* Document passage *
Everything about the festival was chaotic from the start. For one thing, so many attendees were rushing the gates that festival organizers had to open the doors and decline to charge further admission. Electrical wires were set up in the mud at the stages, and food was scarce or dosed with LSD.

With nearly half a million attendees, everything about Woodstock was overwhelming—even before the festival began. Rain continued intermittently throughout the event, causing sound issues, delaying sets, and leaving everyone filthy. There were only 600 portable toilets, which could not handle the crowds and began to overflow.

“It was a quagmire,” Nancy Eisenstein, an attendee at Woodstock ‘69, told History.com. “It sucked your shoes off. It was not only mud but cow manure, and it was so dark it looked like chocolate syrup. So we tried not to walk a lot.”

Under these conditions, one might think Woodstock would be doomed. But despite the chaos, the festival was surprisingly positive and peaceful. Despite frantic media reports and discussions of whether to send in the National Guard to control the crowd, the hundreds of thousands of attendees left without issue—but not without leaving their muddy mark.

[RELATED: The 6 Most Iconic Performances at the Original Woodstock]

“Woodstock startled and baffled the news media,” Jon Pareles wrote for The New York Times. “Contemporary reports relied on official sources—police, medical personnel, local government—and painted a disaster of traffic jams, food shortages, and drug freakouts.”

After Jimi Hendrix wrapped up his final set at about 11 a.m. on August 18, festival attendees began to leave the venue in the hundreds of thousands. Many had left their cars abandoned nearby when the traffic jams proved impassable. They now swarmed back through the area, churning the festival grounds into a sea of mud and blocking the roads throughout Bethel, New York.

The Aftermath

As the Woodstock attendees swarmed out of the area, they left a sea of mud and filth behind them. Farmland was trampled, and roads were overwhelmed until, at last, the 400,000-plus people were finally gone.

Woodstock became an event that would remain foremost in attendees’ minds for the rest of their lives. For the residents of Bethel, the memories were less pleasant. The town had greeted festival attendees with food and water stations but quickly found themselves overwhelmed by the sheer numbers. Three days later, their attitudes had markedly changed.

* Assigned task A *
Name every person the Woodstock passage mentions by name.
* Assigned task B *
Print the stretch of the Woodstock passage from "After Jimi Hendrix" through "Bethel, New York.", word for word.
Answer from the Woodstock passage alone.

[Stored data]
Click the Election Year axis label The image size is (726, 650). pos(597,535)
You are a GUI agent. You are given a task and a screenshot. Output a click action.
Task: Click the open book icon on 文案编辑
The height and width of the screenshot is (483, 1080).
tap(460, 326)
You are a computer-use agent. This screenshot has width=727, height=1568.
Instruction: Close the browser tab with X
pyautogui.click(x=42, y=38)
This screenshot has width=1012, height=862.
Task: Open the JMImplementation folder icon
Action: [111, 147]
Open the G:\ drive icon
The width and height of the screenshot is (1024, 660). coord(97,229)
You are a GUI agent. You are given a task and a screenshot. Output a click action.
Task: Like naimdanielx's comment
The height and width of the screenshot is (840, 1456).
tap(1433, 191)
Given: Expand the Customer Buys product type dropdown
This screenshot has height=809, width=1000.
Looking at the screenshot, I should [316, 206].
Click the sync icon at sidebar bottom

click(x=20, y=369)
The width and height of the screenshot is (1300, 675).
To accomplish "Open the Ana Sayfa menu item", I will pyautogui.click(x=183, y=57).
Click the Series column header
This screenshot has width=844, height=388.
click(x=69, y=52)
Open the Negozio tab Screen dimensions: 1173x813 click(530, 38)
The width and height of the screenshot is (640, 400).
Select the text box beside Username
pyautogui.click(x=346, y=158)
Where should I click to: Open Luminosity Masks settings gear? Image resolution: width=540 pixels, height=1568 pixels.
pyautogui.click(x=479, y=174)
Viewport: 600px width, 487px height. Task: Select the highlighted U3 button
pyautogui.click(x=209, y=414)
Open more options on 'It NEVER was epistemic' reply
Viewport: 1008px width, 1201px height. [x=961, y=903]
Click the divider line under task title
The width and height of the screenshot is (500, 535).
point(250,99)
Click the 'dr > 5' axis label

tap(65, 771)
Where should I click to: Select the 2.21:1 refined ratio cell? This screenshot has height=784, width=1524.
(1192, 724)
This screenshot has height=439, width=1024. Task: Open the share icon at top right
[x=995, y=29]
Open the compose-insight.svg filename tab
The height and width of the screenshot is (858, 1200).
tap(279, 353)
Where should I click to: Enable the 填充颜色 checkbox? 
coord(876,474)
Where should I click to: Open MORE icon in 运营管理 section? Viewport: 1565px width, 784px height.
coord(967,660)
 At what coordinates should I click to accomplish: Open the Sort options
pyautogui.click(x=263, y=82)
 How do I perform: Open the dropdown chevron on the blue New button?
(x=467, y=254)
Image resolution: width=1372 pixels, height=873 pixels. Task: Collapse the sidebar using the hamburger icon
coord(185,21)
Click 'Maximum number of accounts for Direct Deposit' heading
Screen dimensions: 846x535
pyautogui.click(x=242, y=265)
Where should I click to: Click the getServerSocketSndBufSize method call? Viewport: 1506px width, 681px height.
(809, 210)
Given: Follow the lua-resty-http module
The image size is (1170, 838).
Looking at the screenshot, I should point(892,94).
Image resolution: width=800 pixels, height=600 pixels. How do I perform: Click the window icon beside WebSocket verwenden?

* Final answer A *
Nancy Eisenstein, Jon Pareles, Jimi Hendrix

* Final answer B *
After Jimi Hendrix wrapped up his final set at about 11 a.m. on August 18, festival attendees began to leave the venue in the hundreds of thousands. Many had left their cars abandoned nearby when the traffic jams proved impassable. They now swarmed back through the area, churning the festival grounds into a sea of mud and blocking the roads throughout Bethel, New York.